*** Extracted material Section Begins ***
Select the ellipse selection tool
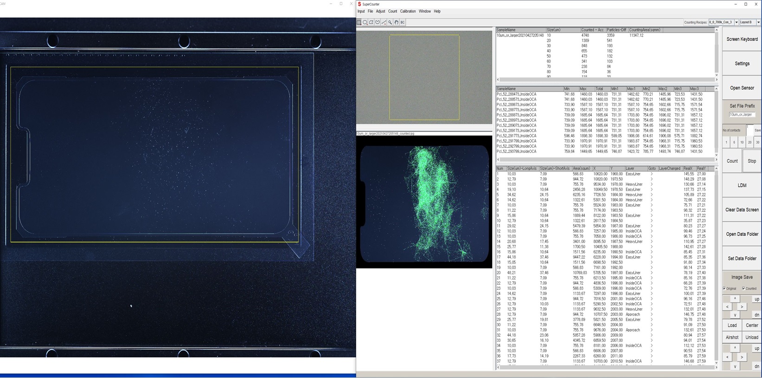 coord(365,22)
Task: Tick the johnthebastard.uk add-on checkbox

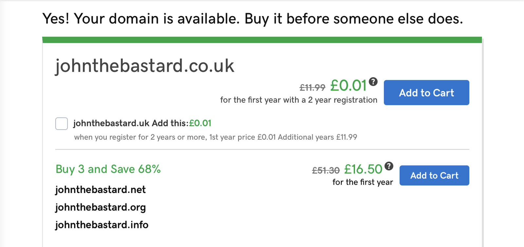Action: (62, 124)
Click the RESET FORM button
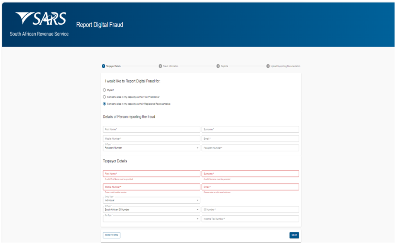396x245 pixels. click(111, 235)
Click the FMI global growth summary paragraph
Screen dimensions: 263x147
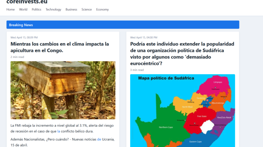62,128
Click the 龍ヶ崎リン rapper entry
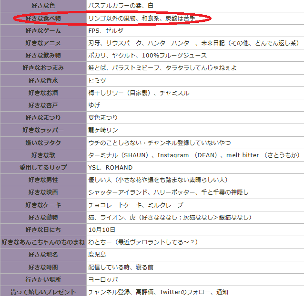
*** Extracted material Section Ends ***
§ **What the task asks**
Apart from the pictures, write every entry out again exactly.

§ **Output of the exercise**
Select the ellipse selection tool
 coord(365,22)
Task: Tick the johnthebastard.uk add-on checkbox

Action: (62, 124)
Click the RESET FORM button
396x245 pixels. click(111, 235)
Click the FMI global growth summary paragraph
Screen dimensions: 263x147
62,128
Click the 龍ヶ崎リン rapper entry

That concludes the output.